When I was done I mounted a wooden board on the steel that will be my sacrificial fixture plate.
As it is wood it should not make too much damage to the bits or the whole CNC when I make a mistake with the G-Code. And I will make mistakes.

I have used 6 M5 countersunk socket screws and I may add another 3 in the center of the x-axis, but for now, it should be fine.

The next step was to face mill the board so that I have a flat surface, at least to the geometry of the CNC gantry. I used a cheap 6mm 4 flute bit from China. It did the job.
Of course, I would like to have used something with a bigger radius, but as the shaft of the tools in an ER11 collet is limited to around 7.5mm I did not find anything better. At least for wood.

I am satisfied with how the surface came out. I started with a feed rate of 400mm/m,  and then increased it on the fly. I shot this video around 600mm/m. Later I pushed it to 1000mm/m.
I did not try more as I remembered that there was a limit listed for around 1000mm/m in the item description when I bought the CNC on eBay.

As you can see from the colour change the surface was not really flat to the ganrty geometry. Those are the different layer in the multiplex board.

When this was done I went back to my Mac to create a new g-code file in Fusion360 to mark holes in a grid with 25mm spacing.

My plan is to use screwed inserts with an M5 thread inside and a self-cutting outside thread that can be screwed into the wood. They have a hexagon socket that makes it easy to install them with a cordless drill.

I have ordered a pack of 100 pieces at eBay for a good price. They will be installed every 50mm, just like the holes in the steel plate. The holes in between will be just plain holes for simple wood dowels.

This is how far I came today. I wish those inserts would have arrived in time, then I could have finished the fixture board today. The scratch you see right next to the drill bit was from a mistake I made in the G-code. I moved the spindle a 0 z height and scratched the surface.

Finally, I have all 96 holes drilled in the steel plate. I also started to tap the M5 threads.
As I am lazy I have used my cordless drill and when I got too excited I broke the tap bit.
I ordered new ones from amazon and while I need to wait for them I thought I take a look into the control box.

So this is my control box and it looks nice from the outside.

Also, the back side is nice and all the connectors properly marked.

When I looked inside I was surprised in a positive way. I have seen some other Chinese CNC control boxes on youtube and in CNC forums. They looked like someone did just throw in all parts.
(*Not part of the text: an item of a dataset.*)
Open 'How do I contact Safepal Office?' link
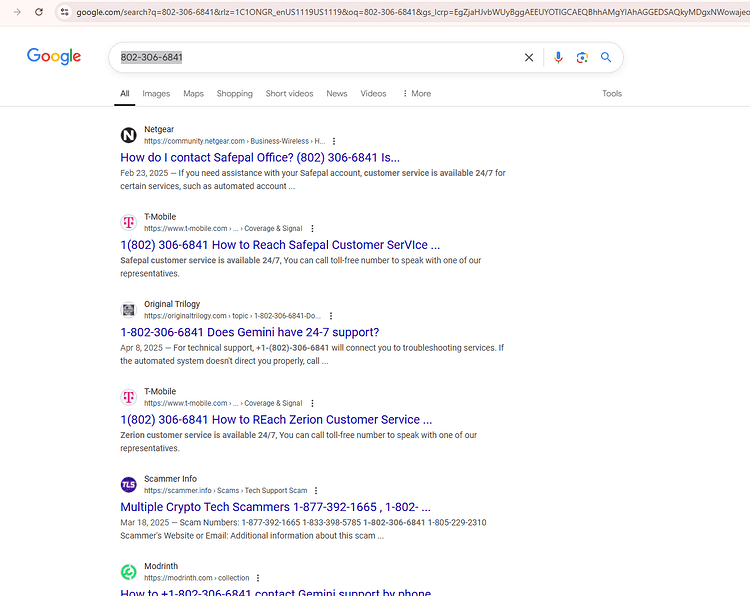750x596 pixels. click(x=260, y=157)

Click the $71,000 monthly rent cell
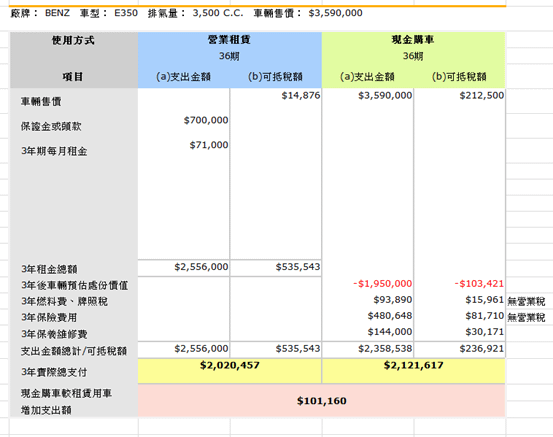(184, 145)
This one looks really good. All the components are mounted nicely and properly. The cabling is done well. That looks clean and professional. 

Tha Mach3 USB Board is the BSMCE04U-PP from Bitsensor.com. I tried to look up their website, but you get redirected to a Chinese shopping portal. The board name did not bring any really useful hits on google either.

But this board is sold on eBay as "MACH3 4 Axis 100Khz CNC USB Breakout Board" for around 20€ including free shipping.

There are 4 single motor drivers with the Toshiba TB6560 chip, each has its own heatsink. You can find similar boards on eBay between 5-20€ rated up to 3A.

And then there is the VFD that controls the spindle motor, which is just the board and not a complete VFD wich chassis. The ribbon cable connects to the control unit in the front of the control box.

At least this is rated to 1.5KW according to the stickers.

And here is the backside of the VFD control unit.

And last the power supply. I did not check if there are any marks to what power it is rated.

Maybe I do that to a later time. But there is a raiser shield to have the VFD board mounted on top of the power supply and a think aluminum block for the VFD board.

For sure not highly sophisticated components, but the work.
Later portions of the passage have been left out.